In Databricks Runtime 5.5 we are previewing a feature called Instance Pools, which significantly reduces the time it takes to launch a Databricks cluster. Today, launching a new cluster requires acquiring virtual machines from your cloud provider, which can take up to several minutes. With Instance Pools, you can hold back a set of virtual machines so they can be used to rapidly launch new clusters. You pay only cloud provider infrastructure costs while virtual machines are not being used in a Databricks cluster, and pools can scale down to zero instances, avoiding costs entirely when there are no workloads.
As of Databricks Runtime 5.5, you can make Delta Lake tables available for querying from Presto and Amazon Athena. These tables can be queried just like tables with data stored in formats like Parquet. This feature is implemented using manifest files. When an external table is defined in the Hive metastore using manifest files, Presto and Amazon Athena use the list of files in the manifest rather than finding the files by directory listing.
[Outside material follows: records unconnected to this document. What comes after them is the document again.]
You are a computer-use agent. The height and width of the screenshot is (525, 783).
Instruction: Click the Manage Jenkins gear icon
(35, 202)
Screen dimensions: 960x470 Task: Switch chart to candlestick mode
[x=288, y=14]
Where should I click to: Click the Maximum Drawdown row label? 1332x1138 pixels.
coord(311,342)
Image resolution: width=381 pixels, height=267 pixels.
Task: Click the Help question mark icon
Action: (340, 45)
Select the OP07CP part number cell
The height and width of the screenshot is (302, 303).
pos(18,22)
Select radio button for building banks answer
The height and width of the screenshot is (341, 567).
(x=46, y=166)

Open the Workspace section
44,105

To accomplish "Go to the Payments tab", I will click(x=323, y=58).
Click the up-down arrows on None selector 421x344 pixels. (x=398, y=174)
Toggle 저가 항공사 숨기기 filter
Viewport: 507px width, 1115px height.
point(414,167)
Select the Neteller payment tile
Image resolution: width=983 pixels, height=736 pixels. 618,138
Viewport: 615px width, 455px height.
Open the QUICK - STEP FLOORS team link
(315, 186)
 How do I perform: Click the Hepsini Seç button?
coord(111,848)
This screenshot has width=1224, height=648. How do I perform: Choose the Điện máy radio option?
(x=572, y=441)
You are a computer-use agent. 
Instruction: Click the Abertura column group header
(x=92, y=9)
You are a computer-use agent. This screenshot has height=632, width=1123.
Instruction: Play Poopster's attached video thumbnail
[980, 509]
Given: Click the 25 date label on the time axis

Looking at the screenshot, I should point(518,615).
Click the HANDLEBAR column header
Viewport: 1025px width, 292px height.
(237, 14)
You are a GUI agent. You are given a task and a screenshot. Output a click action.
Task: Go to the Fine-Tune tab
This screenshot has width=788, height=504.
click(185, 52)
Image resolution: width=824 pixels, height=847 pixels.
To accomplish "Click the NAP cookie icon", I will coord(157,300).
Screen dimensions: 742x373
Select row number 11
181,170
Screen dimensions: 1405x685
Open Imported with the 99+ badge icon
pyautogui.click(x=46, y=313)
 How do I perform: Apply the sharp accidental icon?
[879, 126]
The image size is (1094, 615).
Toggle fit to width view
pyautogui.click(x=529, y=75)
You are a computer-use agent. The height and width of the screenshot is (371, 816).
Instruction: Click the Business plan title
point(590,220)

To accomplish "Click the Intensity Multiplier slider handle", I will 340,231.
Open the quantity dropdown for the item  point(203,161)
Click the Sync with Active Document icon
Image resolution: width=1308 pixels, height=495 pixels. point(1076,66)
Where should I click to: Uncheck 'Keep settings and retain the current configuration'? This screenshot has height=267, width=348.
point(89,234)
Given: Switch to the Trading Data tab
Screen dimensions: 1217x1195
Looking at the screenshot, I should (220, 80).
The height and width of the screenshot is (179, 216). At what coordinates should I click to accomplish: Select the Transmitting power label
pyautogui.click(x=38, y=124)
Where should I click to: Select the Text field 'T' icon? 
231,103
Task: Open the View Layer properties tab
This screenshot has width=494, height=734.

We’ve partnered with Amazon Web Services to bring AWS Glue to Databricks. Databricks Runtime can now use AWS Glue as a drop-in replacement for the Hive metastore. For further information, see Using AWS Glue Data Catalog as the Metastore for Databricks Runtime.
The Databricks Filesystem (DBFS) is a layer on top of cloud storage that abstracts away peculiarities of underlying cloud storage providers. The existing DBFS FUSE client lets processes access DBFS using local filesystem APIs. However, it was designed mainly for convenience instead of performance. We introduced high-performance FUSE storage at location file:/dbfs/ml for Azure in Databricks Runtime 5.3 and for AWS in Databricks Runtime 5.4.  DBFS FUSE v2 expands the improved performance from dbfs:/ml to all DBFS locations including mounts. The feature is in private preview; to try it contact Databricks support.
The Databricks Secrets API [Azure|AWS] lets you inject secrets into notebooks without hardcoding them. As of Databricks Runtime 5.5, this API is available in R notebooks in addition to existing support for Python and Scala notebooks. You can use the dbutils.secrets.get function to obtain secrets. Secrets are redacted before printing to a notebook cell.
Python 2 is coming to the end of life in 2020. Many popular projects have announced they will cease supporting Python 2 on or before 2020, including a recent announcement for Spark 3.0. We have considered our customer base and plan to drop Python 2 support starting with Databricks Runtime 6.0, which is due to release later in 2019.
Databricks Runtime 6.0 and newer versions will support only Python 3. Databricks Runtime 4.x and 5.x will continue to support both Python 2 and 3. In addition, we plan to offer long-term support (LTS) for the last release of Databricks Runtime 5.x. You can continue to run Python 2 code in the LTS Databricks Runtime 5.x. We will soon announce which Databricks Runtime 5.x will be LTS.
With Databricks Runtime 5.5 for Machine Learning, we have made major package upgrades including:
We enabled HorovodRunner to utilize multi-GPU driver-only clusters. Previously, to use multiple GPUs, HorovodRunner users would have to spin up a driver and at least one worker. With this change, customers can now distribute training within a single node (i.e. a multi-GPU node) and thus use compute resources more efficiently. HorovodRunner is available only in Databricks Runtime for ML.
Machine learning tasks, especially in the image and video domain, often have to operate on a large number of files. In Databricks Runtime 5.4, we made available the binary file data source to help ETL arbitrary files such as images into Spark tables. In Databricks Runtime 5.5, we have added an option, recursiveFileLookup, to load files recursively from nested input directories. See binary file data source [Azure|AWS].
The binary file data source enable you to run model inference tasks in parallel from Spark tables using a scalar Pandas UDF. However, you might have to initialize the model for every record batch, which introduces overhead. In Databricks Runtime 5.5, we are backporting a new Pandas UDF type called “scalar iterator” from Apache Spark master. With it you can initialize the model only once and apply the model to many input batches, which can result in a 2-3x speedup for models like ResNet50. See Scalar Iterator UDFs [Azure|AWS].